Time-Frequency Varying Estimation of Okun’s Law in the European Union: A Wavelet-Based Approach ^†

Abstract

In this paper, we use the time-frequency wavelet estimators to analyze the robustness of Okun’s Law in the European Union across time and within various economic cycles. We extend the Okun’s Law literature as we focus on Europe, directly estimating the time-frequency varying Okun’s coefficient. We observe that Okun’s coefficient in Europe is unstable at short run (infra and annual cycles). The strength of Okun’s Law is time dependent at short run as linkages between growth and unemployment are stronger only during crisis times. Such instability is explained as unemployment predominates growth, leading to a positive coefficient and weaker strength. However, as the frequencies increase, the coefficient is more stable over time and the strength is higher and homogenous over time.

CHALLENGE 1: According to the Okun's Law abstract, when are the links between growth and unemployment stronger in the short run?
CHALLENGE 2: Condense the paragraph of the Okun's Law abstract that begins "In this paper, we use" into a short bulleted list that keeps its main facts.
The entries come from a different source than the Okun's Law abstract.

STORED ROWS:
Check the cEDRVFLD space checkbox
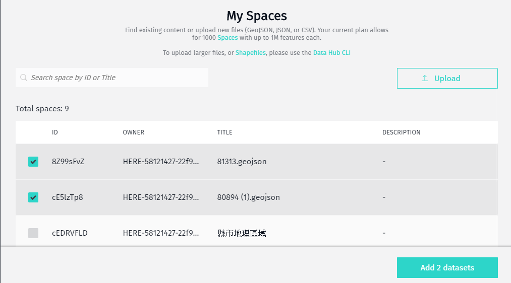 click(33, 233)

---

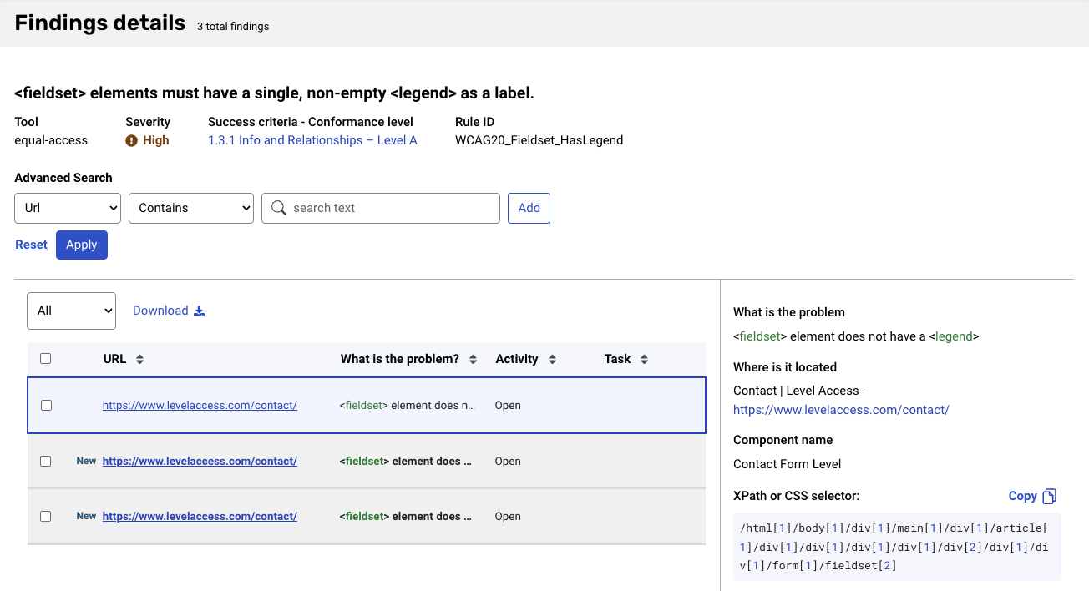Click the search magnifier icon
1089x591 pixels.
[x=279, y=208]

TASK RESPONSE 1: Only during crisis times.

TASK RESPONSE 2:
- Time-frequency wavelet estimators are used to test how robust Okun's Law is in the European Union over time and across economic cycles.
- The study adds to the Okun's Law literature by focusing on Europe and directly estimating the time-frequency varying Okun's coefficient.
- In the short run (infra and annual cycles), the coefficient is unstable.
- Short-run strength depends on time, with growth and unemployment more closely linked only during crises.
- This instability comes from unemployment predominating growth, which gives a positive coefficient and weaker strength.
- As frequencies increase, the coefficient becomes more stable, and the strength is higher and even over time.